Ânsia aqui sugere a representação da angústia ou o desejo de continuar a vida conquistando os véus da vaidade demonstrando indiferença não demonstrando sua dor, desgosto ou alegria, em relação à tradição, ao amor e ao desengano que a vida pode proporcionar.

O primeiro terceto dessa canção inicia – se com um ato de carinho do vento com as folhas verdes da velha palmeira, um beijo.

                        Quando o vento te beija as folhas verdes,

                        velha palmeira, penso que te perdes

                        entre saudade, e escombros, e poeira.

                        Aprendizagem. P. 62

O beijo segundo o Dicionário de Símbolos de Jean Chevalier (1906, p.127) é um símbolo de união e de adesão mútuas que assumiu, desde a Antiguidade, uma significação espiritual.
○ ○ ○ ○ ○
> CONJUNTO DE TAREFAS
- a) Cite o trecho do texto fornecido que começa nas palavras "Ânsia aqui sugere" e vai até "vida pode proporcionar.", inclusive.
- b) De acordo com o texto fornecido, o que o beijo representa segundo o Dicionário de Símbolos?
- c) Dê continuidade ao texto fornecido, sobre a canção da velha palmeira, a partir da última frase apresentada.

> LINHAS DE DADOS
○ ○ ○ ○ ○
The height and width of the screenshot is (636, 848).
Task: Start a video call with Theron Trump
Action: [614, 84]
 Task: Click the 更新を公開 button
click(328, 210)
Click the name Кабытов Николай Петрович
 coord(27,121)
○ ○ ○ ○ ○
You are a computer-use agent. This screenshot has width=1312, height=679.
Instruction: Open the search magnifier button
○ ○ ○ ○ ○
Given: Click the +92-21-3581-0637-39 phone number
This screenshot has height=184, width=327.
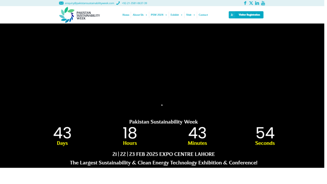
○ ○ ○ ○ ○
> PROBLEMAS RESOLVIDOS
- a)
Ânsia aqui sugere a representação da angústia ou o desejo de continuar a vida conquistando os véus da vaidade demonstrando indiferença não demonstrando sua dor, desgosto ou alegria, em relação à tradição, ao amor e ao desengano que a vida pode proporcionar.

- b) O beijo é um símbolo de união e de adesão mútuas que assumiu, desde a Antiguidade, uma significação espiritual.

- c)
A esse respeito, Georges Vadja cita um texto do Zohar relativo ao beijo divino: - Que ele me beije com beijos de sua boca – Por que empregará o texto essa expressão? Na verdade, ela significa adesão de espírito a espírito. É por isso que o órgão corporal do beijo é a boca, ponto de saída e fonte de sopro. Do mesmo modo, é pela boca que são dados os beijos de amor, unindo (assim) inseparavelmente espírito a espírito. É por esta razão que aquele cuja alma sai no beijar, adere a um outro espírito, a um espírito do qual ele não se separa mais; esta união chama-se beijo.

Chevalier, Jean, 1906 - Dicionário de Símbolos. P . 128.

O beijo tanto pode ser um ato de amor, mostrado em tantas histórias, em situações de carinho entre amigos, de luxúria, mas também pode ser um ato de traição como está escrito na Bíblia Sagrada, ao contar a maneira em que Judas um dos doze discípulos apontou Jesus aqueles que o foram prender.

E, estando ele ainda a falar, eis que chegou Judas, um dos doze, e com ele, grande multidão com espadas e porretes, vinda da parte dos príncipes dos sacerdotes e dos anciãos do povo. E o traidor tinha-lhes dado um sinal, dizendo: O que eu beijar é esse; prendei-o. E logo, aproximando-se de Jesus, disse: Eu te saúdo, Rabi. E beijou-o.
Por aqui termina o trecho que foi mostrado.